__Your objective__: Working from the entries that follow, transcribe exactly and only the lines from the one with "Given: Click Delete selected attempts" through the last, pictures excluded.

__Raw data__:
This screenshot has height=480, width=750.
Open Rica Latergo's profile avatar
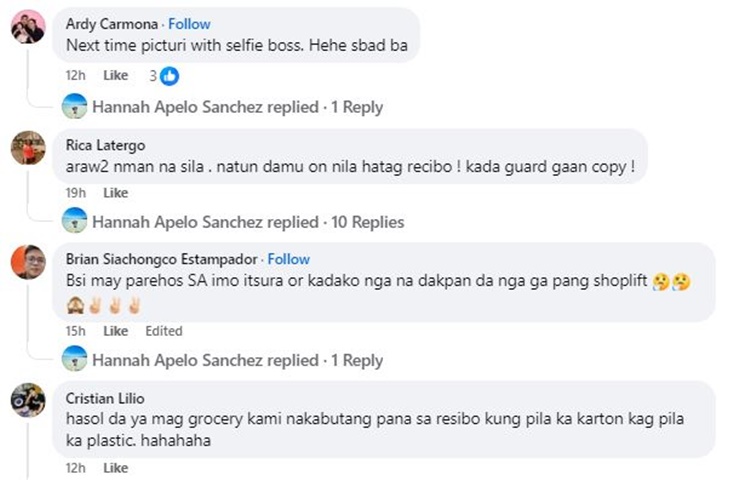[x=27, y=147]
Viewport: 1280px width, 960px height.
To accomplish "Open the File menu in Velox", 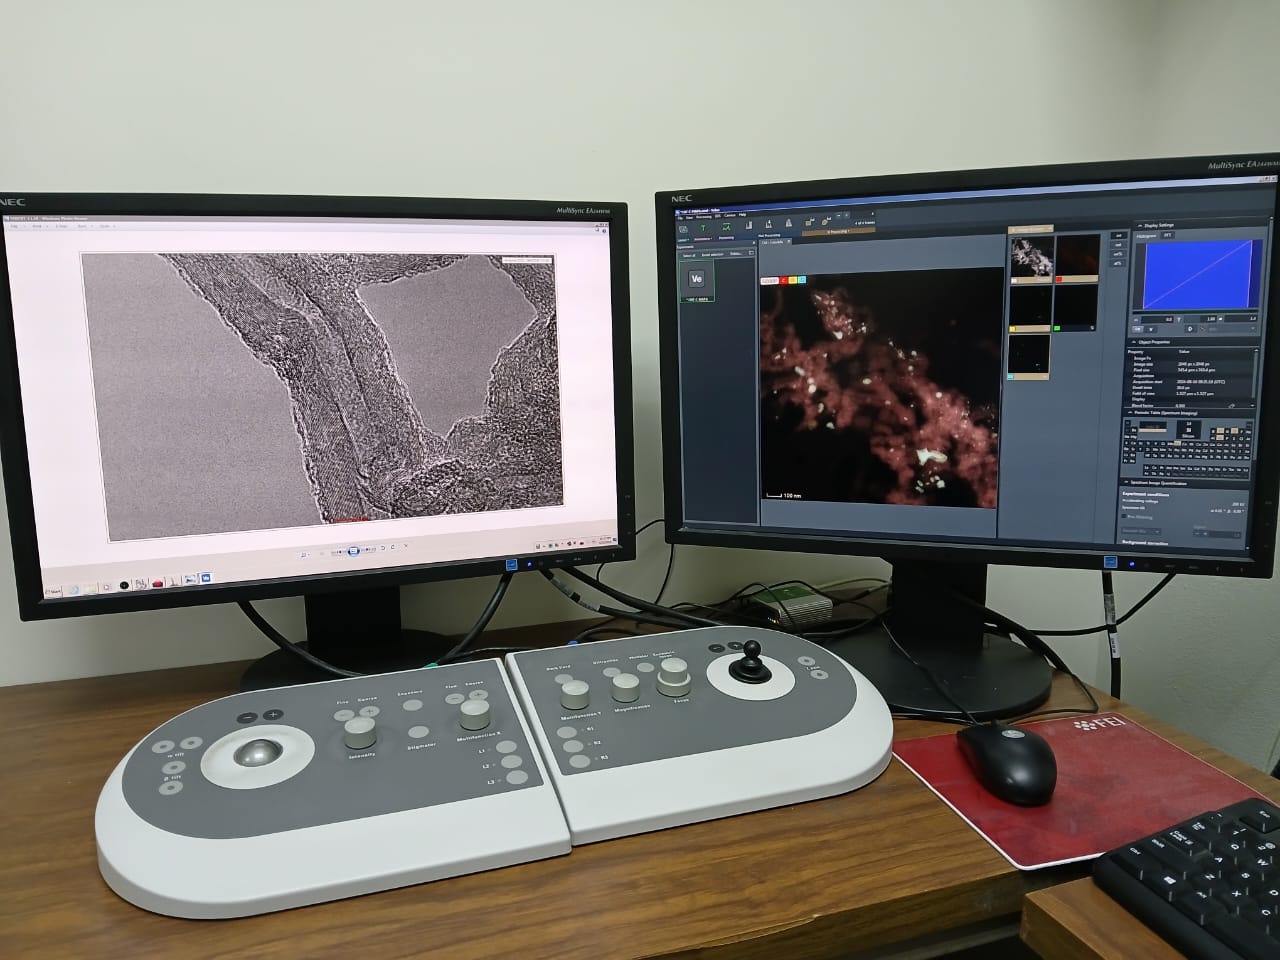I will tap(682, 219).
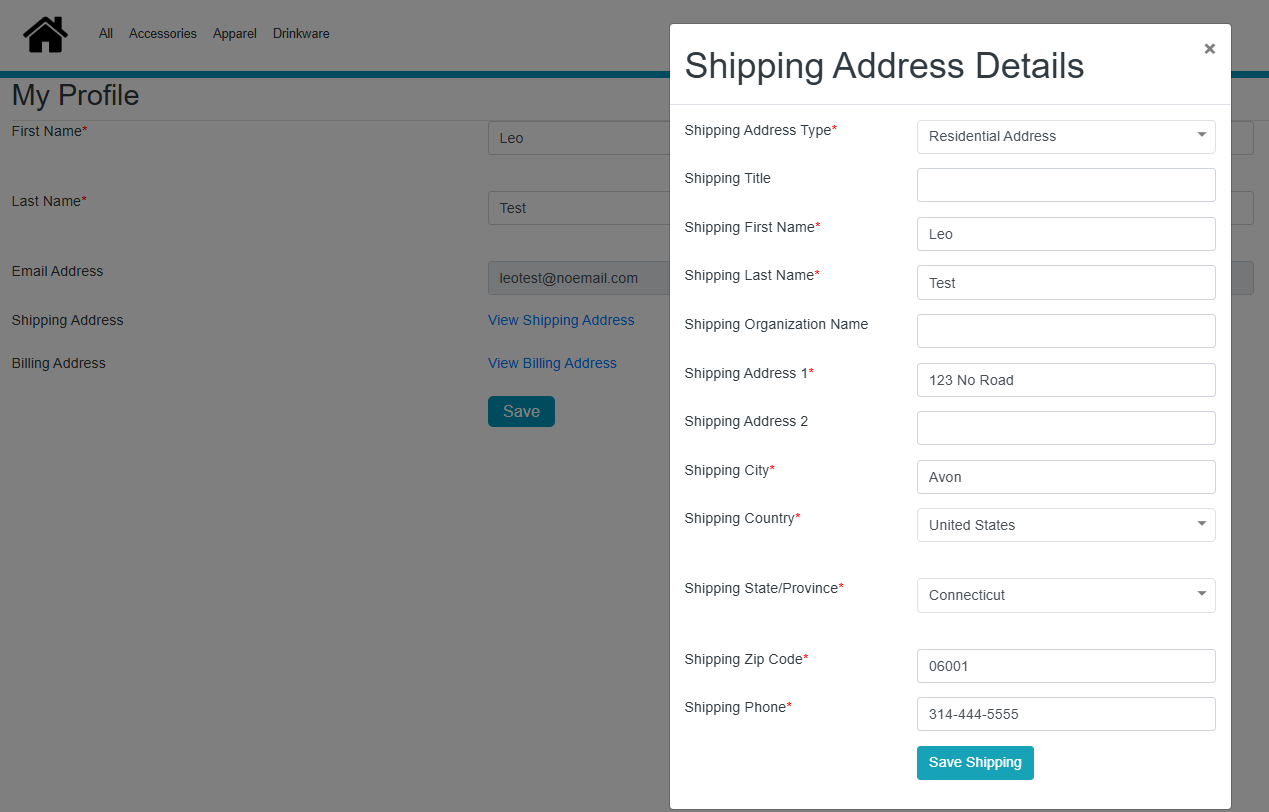This screenshot has height=812, width=1269.
Task: Select the All category link
Action: (106, 34)
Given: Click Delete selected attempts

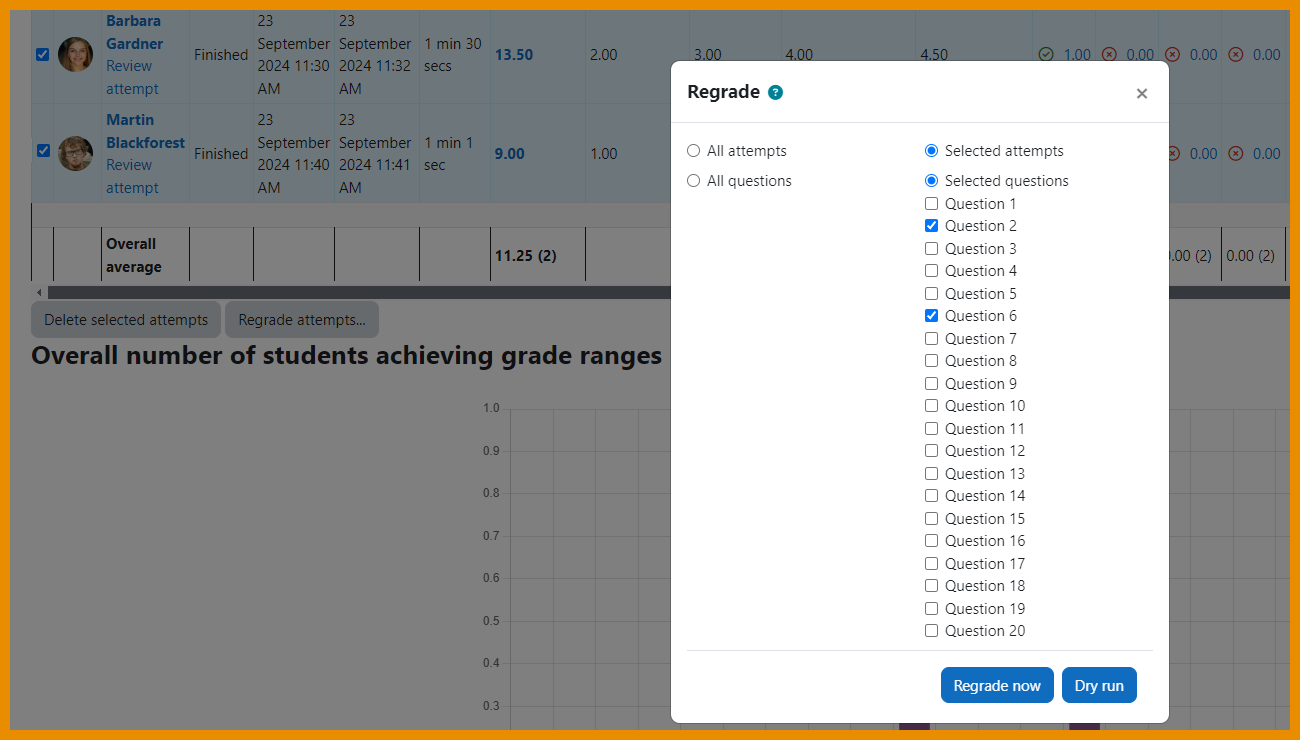Looking at the screenshot, I should pyautogui.click(x=125, y=319).
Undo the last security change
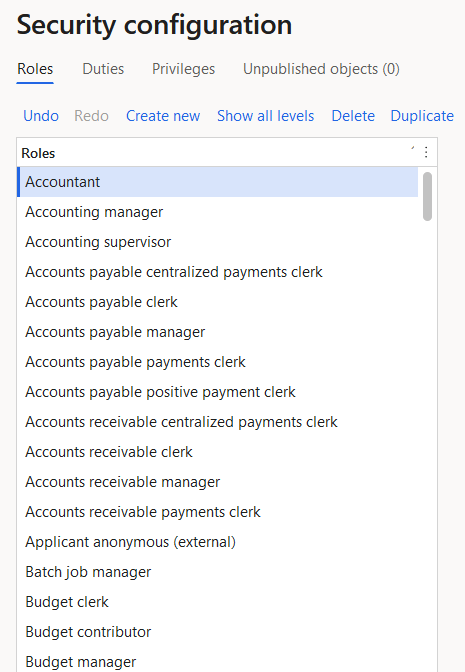 pos(41,116)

__Answer section__:
Given: Click Delete selected attempts

Looking at the screenshot, I should pyautogui.click(x=125, y=319).
Undo the last security change
 pos(41,116)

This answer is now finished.